Almost Buttermilk Biscuits

So I've come to realize and accept that I cannot get buttermilk here in Japan.  The commissary on base has it, but it is completely frozen and anyone that has ever taken a milk product and frozen, then defrosted it knows it is a weird consistency and just doesn't quite look right after that.  That fat separates.  So, it is with regret that I've decided to looking for buttermilk alternatives.  Oh, how I love buttermilk and need it so.   This is the first recipe I tried a yogurt replacement with.  It worked beautifully!  My husband couldn't tell a difference between these biscuits and the ones I use to make in the states for him.  So yeah for my new buttermilk replacement - milk and yogurt combined! That is why I called these "almost" buttermilk biscuits.  They lack that very key ingredient but certainly don't lack in flavor and you won't even realize it is missing. 

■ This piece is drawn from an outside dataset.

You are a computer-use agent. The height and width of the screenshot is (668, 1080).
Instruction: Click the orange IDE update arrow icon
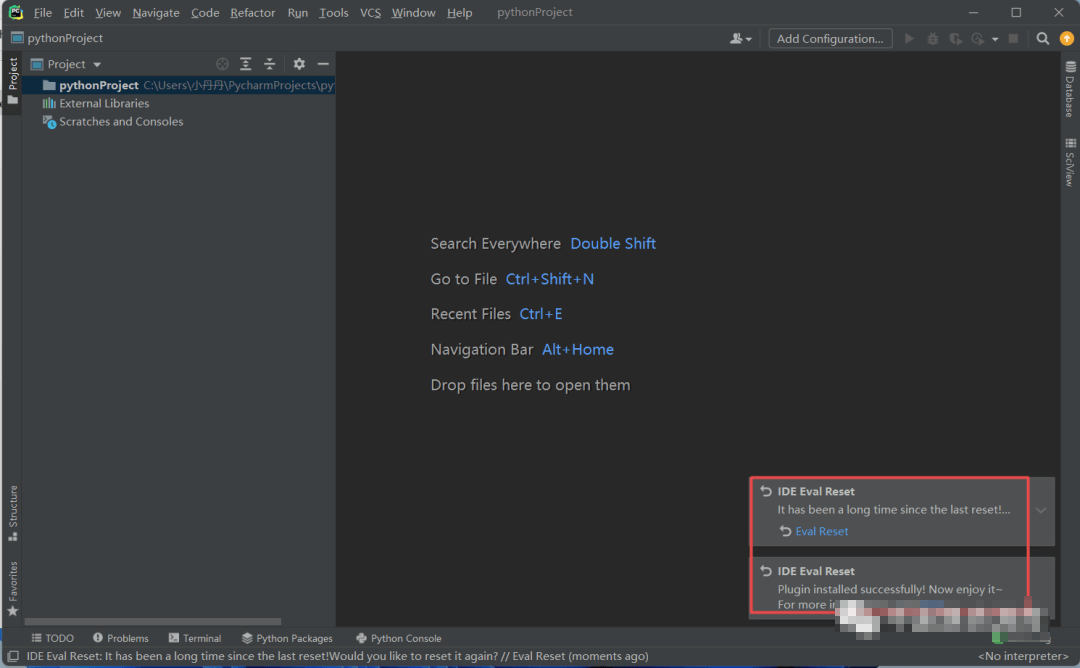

Almost Buttermilk Biscuits:

1 ½ tsp yeast
¼  c. warm water
2 ½  c. all-purpose flour
½  tsp baking soda
½  tbsp baking powder
½  teaspoon salt
1 tbsp. sugar
½ c. shortening
1/2 stick cubed butter, cold 
3/4 c. 2% or whole milk
1/3 c. whole milk plain yogurt

Preheat oven to 400 degrees. Add yeast and 1 tsp. of sugar to warm water and allow to sit.  Sift the dry ingredients together into a bowl. Cut in shortening and butter with a fork until it looks like coarse sand.  I just use my hands though.  Combine the yogurt and milk and whisk to combine.  It should be slightly thick, like the consistency of buttermilk.  This should equal about 1 c. once the milk and yogurt are combined.  But depending on your milk and the yogurt you use you might need to slightly adjust it to add a bit more milk or yogurt to get your desired consistency.   Add the yeast, water and the yogurt-milk mixture and mix until combined.  Again, I just use my hands as I find it is easier to get the feel for the dough that way.  Add more milk if necessary.  Pour dough onto a floured surface and bring together. (Use plenty of flour under and on top of dough) This dough is really really sticky  when removing from the bowl so you can be generous with your flour on the board and on top of the dough while kneading it.  Gently press the dough into a rectangle until it is between 1/2 and 3/4-inch thick. Use a round cutter that has been floured to cut the biscuits. Place on a baking sheet (or in a cast iron pan) so they are touching each other. Brush the top with melted butter.  Bake for 15-18 minutes.  I start to check on them around 15 minutes and give them a few minutes more if needed until they are slightly golden on top. This makes about 8-10 biscuits depending on the size you make.  Brush tops with butter once they come out of the oven.